◆ PROBLEM TO SOLVE ◆
Write the records out again, unchanged.

[Data records]
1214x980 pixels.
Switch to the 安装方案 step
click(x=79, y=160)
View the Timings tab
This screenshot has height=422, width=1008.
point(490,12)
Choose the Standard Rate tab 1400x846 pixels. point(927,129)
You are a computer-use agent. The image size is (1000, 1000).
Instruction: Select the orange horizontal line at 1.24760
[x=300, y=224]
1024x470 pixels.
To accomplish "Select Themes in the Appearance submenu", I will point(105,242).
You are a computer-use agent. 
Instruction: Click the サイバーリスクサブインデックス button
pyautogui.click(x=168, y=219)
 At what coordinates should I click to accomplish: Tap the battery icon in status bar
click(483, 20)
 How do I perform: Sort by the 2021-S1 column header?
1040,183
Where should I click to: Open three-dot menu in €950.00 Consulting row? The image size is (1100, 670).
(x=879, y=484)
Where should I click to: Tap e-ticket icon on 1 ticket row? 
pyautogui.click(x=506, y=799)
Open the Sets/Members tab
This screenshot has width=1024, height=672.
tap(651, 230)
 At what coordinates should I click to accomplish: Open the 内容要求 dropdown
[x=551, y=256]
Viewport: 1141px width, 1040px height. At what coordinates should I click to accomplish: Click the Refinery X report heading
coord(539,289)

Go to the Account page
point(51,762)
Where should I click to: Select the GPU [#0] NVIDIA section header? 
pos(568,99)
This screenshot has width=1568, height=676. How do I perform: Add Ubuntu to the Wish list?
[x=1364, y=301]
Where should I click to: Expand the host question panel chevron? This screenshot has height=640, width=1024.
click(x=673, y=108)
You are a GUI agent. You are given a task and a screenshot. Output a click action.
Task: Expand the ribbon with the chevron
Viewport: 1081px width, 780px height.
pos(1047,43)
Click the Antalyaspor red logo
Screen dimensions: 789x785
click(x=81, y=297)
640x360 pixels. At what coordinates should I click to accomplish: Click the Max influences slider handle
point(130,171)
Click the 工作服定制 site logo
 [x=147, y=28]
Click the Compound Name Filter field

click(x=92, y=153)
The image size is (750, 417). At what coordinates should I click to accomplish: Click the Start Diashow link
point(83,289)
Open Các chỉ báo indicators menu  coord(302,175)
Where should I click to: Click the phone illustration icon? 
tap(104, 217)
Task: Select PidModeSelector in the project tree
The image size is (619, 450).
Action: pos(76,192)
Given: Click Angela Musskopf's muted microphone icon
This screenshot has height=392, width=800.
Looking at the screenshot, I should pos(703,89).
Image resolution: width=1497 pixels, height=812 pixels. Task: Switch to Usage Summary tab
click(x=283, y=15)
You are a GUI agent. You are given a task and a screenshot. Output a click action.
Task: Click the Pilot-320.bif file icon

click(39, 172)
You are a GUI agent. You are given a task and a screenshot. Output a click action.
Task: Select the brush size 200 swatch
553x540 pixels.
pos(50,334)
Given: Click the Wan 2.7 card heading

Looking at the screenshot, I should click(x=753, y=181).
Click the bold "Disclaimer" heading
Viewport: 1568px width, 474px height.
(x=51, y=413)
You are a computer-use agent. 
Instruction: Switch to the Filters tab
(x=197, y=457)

◆ YOUR RESPONSE ◆
1214x980 pixels.
Switch to the 安装方案 step
click(x=79, y=160)
View the Timings tab
This screenshot has height=422, width=1008.
point(490,12)
Choose the Standard Rate tab 1400x846 pixels. point(927,129)
You are a computer-use agent. The image size is (1000, 1000).
Instruction: Select the orange horizontal line at 1.24760
[x=300, y=224]
1024x470 pixels.
To accomplish "Select Themes in the Appearance submenu", I will point(105,242).
You are a computer-use agent. 
Instruction: Click the サイバーリスクサブインデックス button
pyautogui.click(x=168, y=219)
 At what coordinates should I click to accomplish: Tap the battery icon in status bar
click(483, 20)
 How do I perform: Sort by the 2021-S1 column header?
1040,183
Where should I click to: Open three-dot menu in €950.00 Consulting row? The image size is (1100, 670).
(x=879, y=484)
Where should I click to: Tap e-ticket icon on 1 ticket row? 
pyautogui.click(x=506, y=799)
Open the Sets/Members tab
This screenshot has width=1024, height=672.
tap(651, 230)
 At what coordinates should I click to accomplish: Open the 内容要求 dropdown
[x=551, y=256]
Viewport: 1141px width, 1040px height. At what coordinates should I click to accomplish: Click the Refinery X report heading
coord(539,289)

Go to the Account page
point(51,762)
Where should I click to: Select the GPU [#0] NVIDIA section header? 
pos(568,99)
This screenshot has width=1568, height=676. How do I perform: Add Ubuntu to the Wish list?
[x=1364, y=301]
Where should I click to: Expand the host question panel chevron? This screenshot has height=640, width=1024.
click(x=673, y=108)
You are a GUI agent. You are given a task and a screenshot. Output a click action.
Task: Expand the ribbon with the chevron
Viewport: 1081px width, 780px height.
pos(1047,43)
Click the Antalyaspor red logo
Screen dimensions: 789x785
click(x=81, y=297)
640x360 pixels. At what coordinates should I click to accomplish: Click the Max influences slider handle
point(130,171)
Click the 工作服定制 site logo
 [x=147, y=28]
Click the Compound Name Filter field

click(x=92, y=153)
The image size is (750, 417). At what coordinates should I click to accomplish: Click the Start Diashow link
point(83,289)
Open Các chỉ báo indicators menu  coord(302,175)
Where should I click to: Click the phone illustration icon? 
tap(104, 217)
Task: Select PidModeSelector in the project tree
The image size is (619, 450).
Action: pos(76,192)
Given: Click Angela Musskopf's muted microphone icon
This screenshot has height=392, width=800.
Looking at the screenshot, I should pos(703,89).
Image resolution: width=1497 pixels, height=812 pixels. Task: Switch to Usage Summary tab
click(x=283, y=15)
You are a GUI agent. You are given a task and a screenshot. Output a click action.
Task: Click the Pilot-320.bif file icon

click(39, 172)
You are a GUI agent. You are given a task and a screenshot. Output a click action.
Task: Select the brush size 200 swatch
553x540 pixels.
pos(50,334)
Given: Click the Wan 2.7 card heading

Looking at the screenshot, I should click(x=753, y=181).
Click the bold "Disclaimer" heading
Viewport: 1568px width, 474px height.
(x=51, y=413)
You are a computer-use agent. 
Instruction: Switch to the Filters tab
(x=197, y=457)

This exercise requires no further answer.